Dirac fue conocido como «el teórico de los teóricos», y algunos de sus
descubrimientos llenaron de asombro a todos sus colegas. Con el paso del
tiempo, su obra alcanzaría tal fama que hasta el propio nombre del autor
quedaría ensombrecido frente a su creación. Esto fue lo que sucedió con el
descubrimiento de la antimateria, hallazgo que Heisenberg consideró como «quizá
el salto más grande de todos los grandes saltos de la física de nuestro siglo».
Antimateria: concepto que prodigo una «explosión» en la literatura de ciencia
ficción, y cuyas aplicaciones eran difíciles de prever.

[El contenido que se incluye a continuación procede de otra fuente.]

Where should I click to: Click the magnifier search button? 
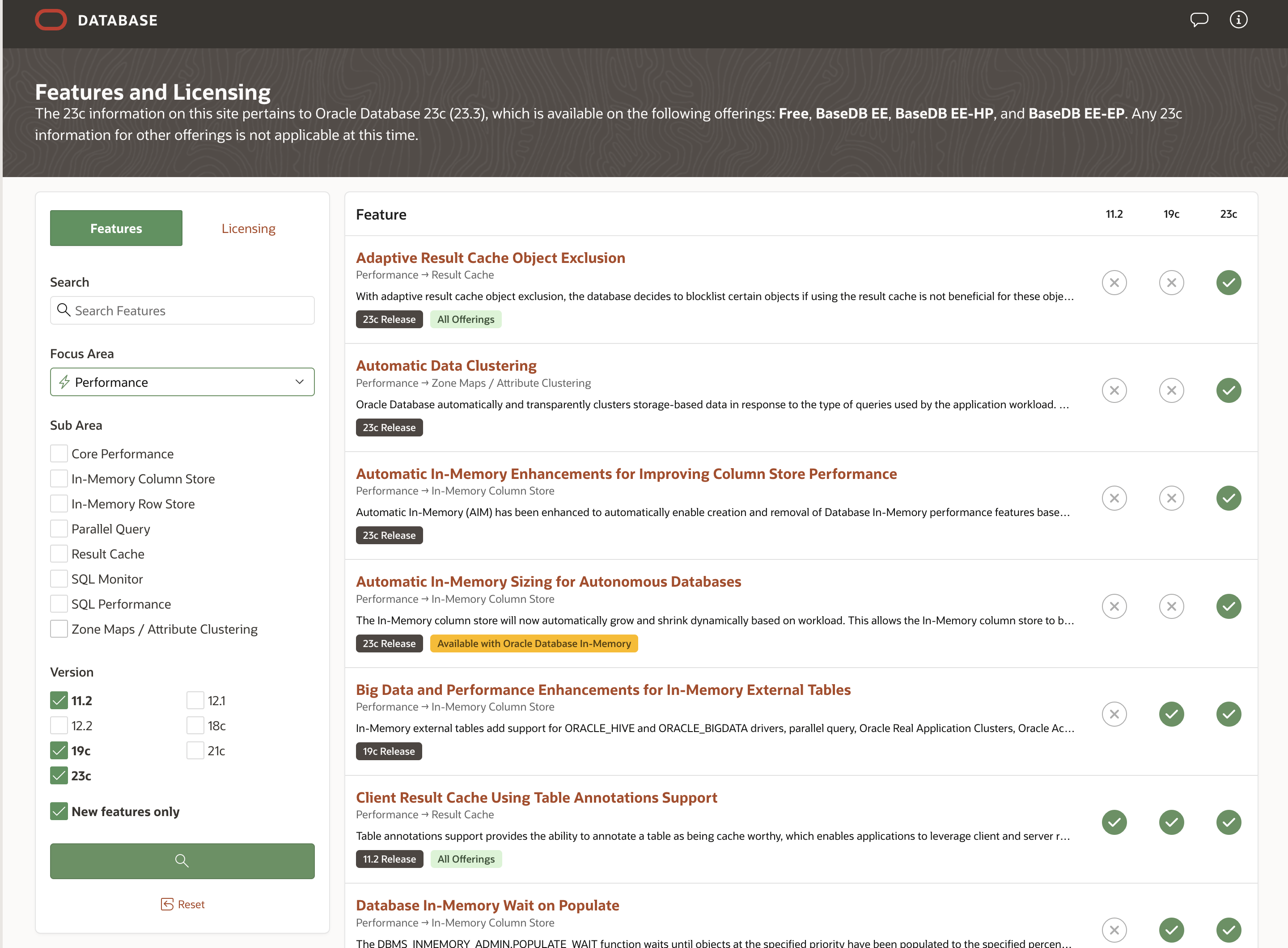pos(182,860)
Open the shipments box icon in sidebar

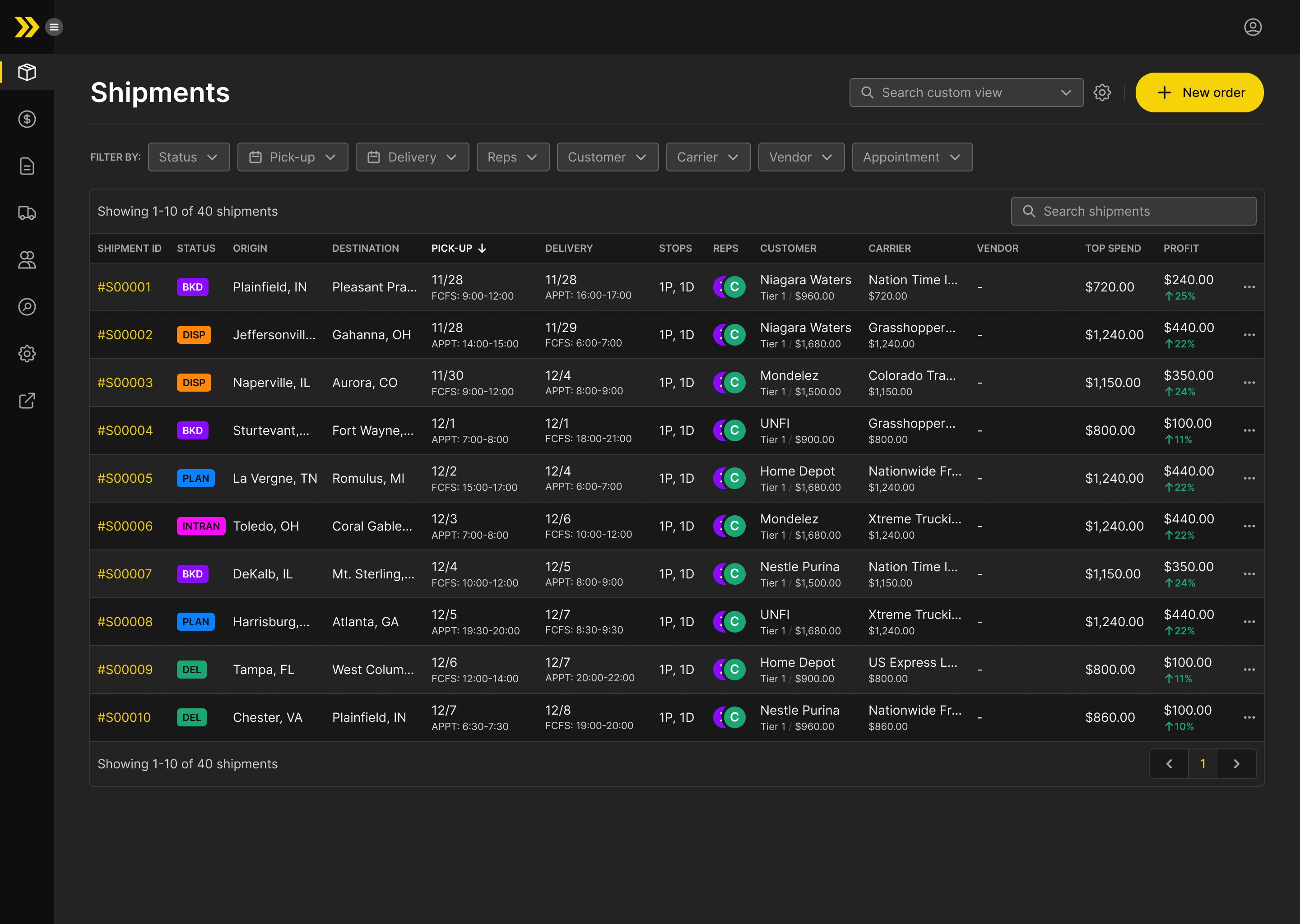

Seguramente habrán oído hablar de universos y antiuniversos, de partículas y
antipartículas que se aniquilan produciendo una enorme cantidad de energía;
habrán leído sobre la producción de antiátomos y sobre la creación, por la
secta de los Illuminati, del arma más mortífera jamás creada; habrán visto en
la televisión o en el cine naves interestelares, como el Enterprise de
la serie Star Trek, desplazándose a la velocidad de la luz
gracias a sus propulsores de antimateria; serán conscientes, quizá incluso por
propia experiencia, de la existencia de ciertas técnicas médicas como el PET
(Tomografía de Emisión de Positrones). Cuando piensen en todo ello, sea
realidad o ficción, acuérdense de un «desconocido» físico inglés llamado Paul
Dirac. Él fue quien dio comienzo a todo.